Такая дисгармония разрывала изнутри, но я утешала себя, что всем женщинам, признавшимся, что карьера для них важна, приходится проходить через подобное. Работа начала приносить хороший доход, кто же от этого отказывается? Нечего ныть, засучила рукава и побежала дальше.


Добежала до рака и полного истощения. Я находилась на самом дне и даже немного глубже. Я искренне хочу, чтобы ты там никогда не оказалась. Это возможно только в одном случае, если у тебя будет самое главное: ты сама. «Что, и это все»? – спросишь. По большому счету… да.

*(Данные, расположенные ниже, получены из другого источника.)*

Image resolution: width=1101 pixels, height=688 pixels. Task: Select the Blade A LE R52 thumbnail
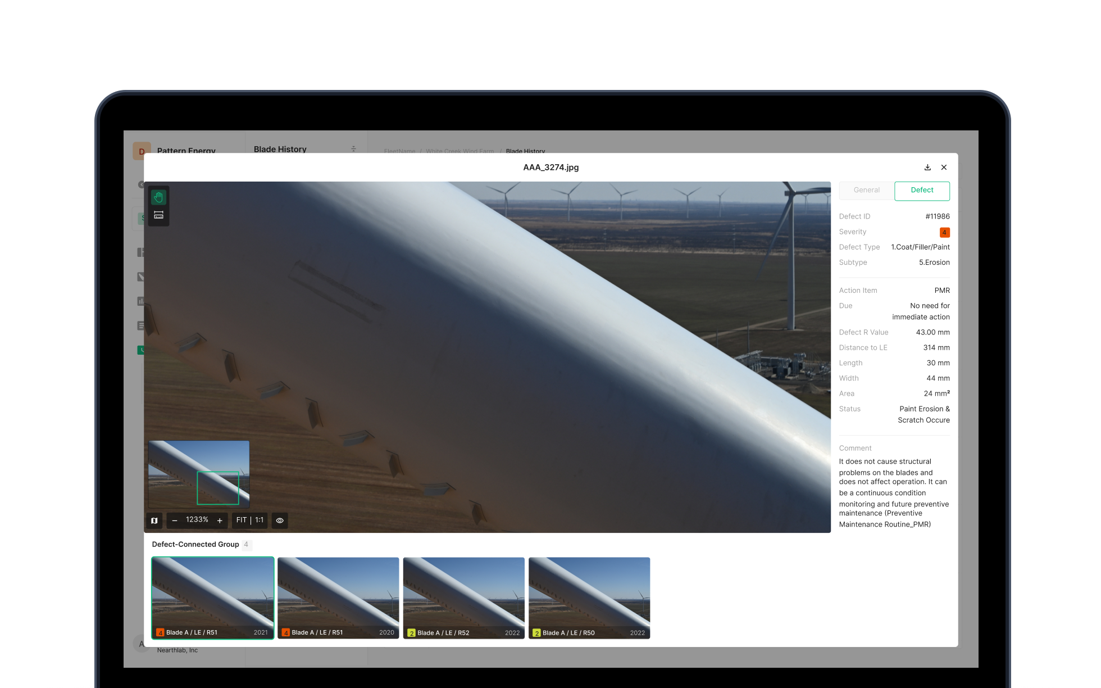coord(463,598)
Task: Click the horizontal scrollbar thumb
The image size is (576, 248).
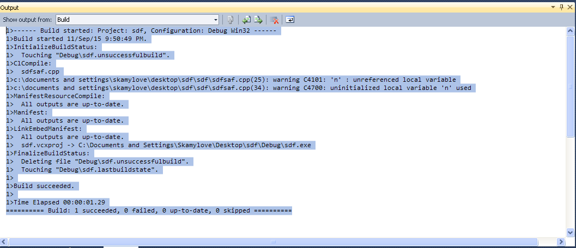Action: click(272, 241)
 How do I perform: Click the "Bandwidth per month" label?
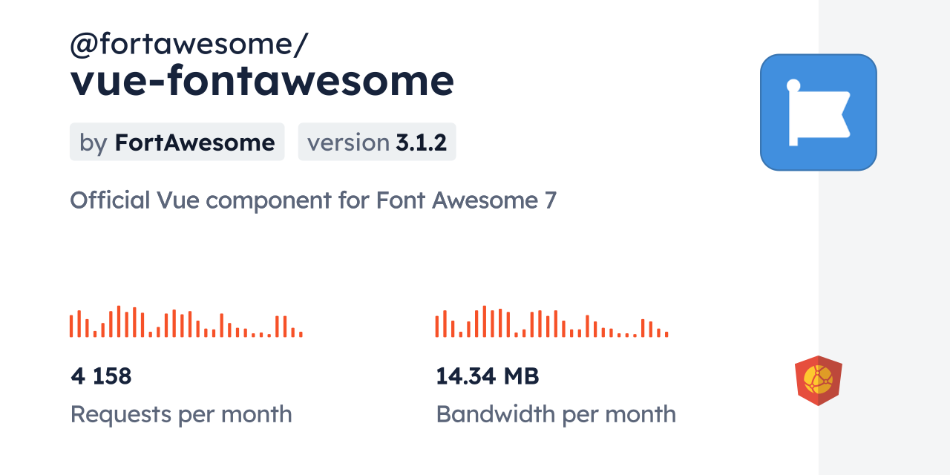(x=555, y=414)
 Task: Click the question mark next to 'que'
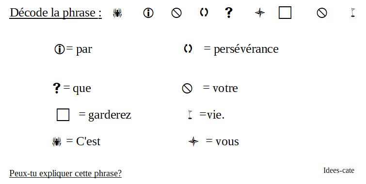pos(57,88)
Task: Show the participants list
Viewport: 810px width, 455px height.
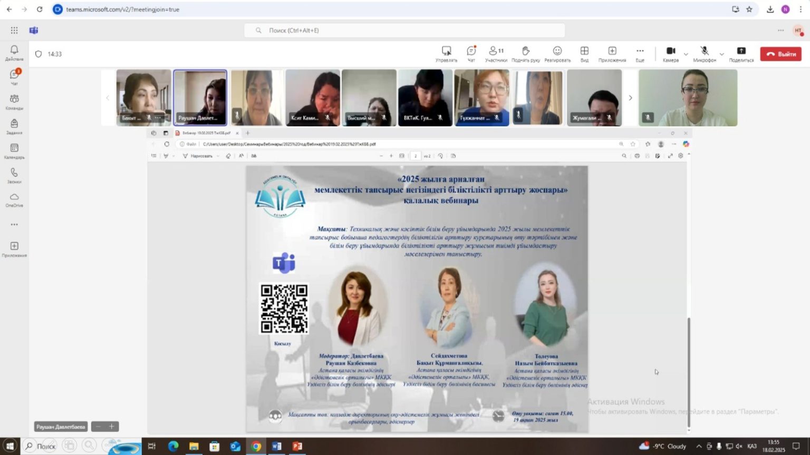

Если ты на пороге перемен, внутренних терзаний, если хочешь сделать шаг в неизвестность, но боишься, сомневаешься в своих силах и чувствуешь, что что-то идет не так, а окружающие твердят, что все прекрасно и по плану; если ты так и не знаешь, чего хочешь и позволяешь кому-то критиковать себя и допускать реплики из серии «Ты недостаточна хороша», знай: я была там. Я была на твоем месте. И очень хочу тебя обнять, поддержать и показать, каким путем прошла.

Мне очень запала фраза, услышанная в одном из подкастов: «Нужно делиться тем, что знаешь, а не учить». Мне нечему тебя учить, просто хочу рассказать о том, через что прошла и какие выводы сделала. Мне для этого понадобился больнючий пинок под зад в виде рака.

Я всем сердцем не желаю подобного для тебя. Не утверждаю, что мой путь является единственно верным, есть и другие. Но если он подошел мне, то может станет в чем-то полезным и для тебя, а?

Падение

В голливудских фильмах герои, узнавшие о смертельном диагнозе, резко понимают, что жизнь коротка, и пускаются во все тяжкие, дабы наверстать упущенное. Я ждала этого осознания, но, увы. Ничего подобного не происходило.

Не было желания прыгнуть с парашютом либо заказать билеты до Австралии, куда давно мечтала слетать. Окутывал лишь липкий страх за свое будущее, и чертовски не хотелось умирать. Казалось несправедливым в тридцать девять лет отойти в мир иной, ведь так мало успела. Только вопрос: что я хотела успеть? На него ответа не находила, и это жутко бесило.